◆ Task to carry out: Output the lines starting at the line containing "Screen dimensions: 737x461" and ending at the end of the items as a JSON list of strings, one string per line, leaving out blank lines.

[Items excerpted from a collection]

*-*-*

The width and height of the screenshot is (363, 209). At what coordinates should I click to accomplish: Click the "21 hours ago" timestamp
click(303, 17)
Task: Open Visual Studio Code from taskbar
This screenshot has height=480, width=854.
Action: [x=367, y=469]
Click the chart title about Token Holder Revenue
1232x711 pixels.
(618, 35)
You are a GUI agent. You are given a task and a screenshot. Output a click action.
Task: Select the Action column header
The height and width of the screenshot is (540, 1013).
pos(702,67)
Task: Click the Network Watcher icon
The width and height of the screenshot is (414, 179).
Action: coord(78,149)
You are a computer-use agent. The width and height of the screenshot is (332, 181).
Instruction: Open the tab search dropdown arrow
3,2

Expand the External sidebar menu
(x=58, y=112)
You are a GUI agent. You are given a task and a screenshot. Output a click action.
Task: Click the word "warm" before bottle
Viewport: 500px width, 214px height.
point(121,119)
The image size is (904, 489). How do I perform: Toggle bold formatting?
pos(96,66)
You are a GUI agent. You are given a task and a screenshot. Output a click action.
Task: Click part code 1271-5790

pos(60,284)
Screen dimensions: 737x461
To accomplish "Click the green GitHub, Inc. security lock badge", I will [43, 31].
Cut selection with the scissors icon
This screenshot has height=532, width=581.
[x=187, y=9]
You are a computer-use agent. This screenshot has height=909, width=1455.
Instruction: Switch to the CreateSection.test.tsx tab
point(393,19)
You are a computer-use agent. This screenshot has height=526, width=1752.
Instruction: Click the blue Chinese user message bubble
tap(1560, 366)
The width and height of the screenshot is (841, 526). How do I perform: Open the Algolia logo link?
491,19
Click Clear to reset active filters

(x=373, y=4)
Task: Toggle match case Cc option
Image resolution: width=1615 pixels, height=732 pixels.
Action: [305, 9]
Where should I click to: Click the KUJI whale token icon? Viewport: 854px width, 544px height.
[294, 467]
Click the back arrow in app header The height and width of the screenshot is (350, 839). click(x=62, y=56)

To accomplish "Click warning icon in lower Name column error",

*-*-*

◆ Correct response:
[
  "Screen dimensions: 737x461",
  "To accomplish \"Click the green GitHub, Inc. security lock badge\", I will [43, 31].",
  "Cut selection with the scissors icon",
  "This screenshot has height=532, width=581.",
  "[x=187, y=9]",
  "You are a computer-use agent. This screenshot has height=909, width=1455.",
  "Instruction: Switch to the CreateSection.test.tsx tab",
  "point(393,19)",
  "You are a computer-use agent. This screenshot has height=526, width=1752.",
  "Instruction: Click the blue Chinese user message bubble",
  "tap(1560, 366)",
  "The width and height of the screenshot is (841, 526). How do I perform: Open the Algolia logo link?",
  "491,19",
  "Click Clear to reset active filters",
  "(x=373, y=4)",
  "Task: Toggle match case Cc option",
  "Image resolution: width=1615 pixels, height=732 pixels.",
  "Action: [305, 9]",
  "Where should I click to: Click the KUJI whale token icon? Viewport: 854px width, 544px height.",
  "[294, 467]",
  "Click the back arrow in app header The height and width of the screenshot is (350, 839). click(x=62, y=56)",
  "To accomplish \"Click warning icon in lower Name column error\","
]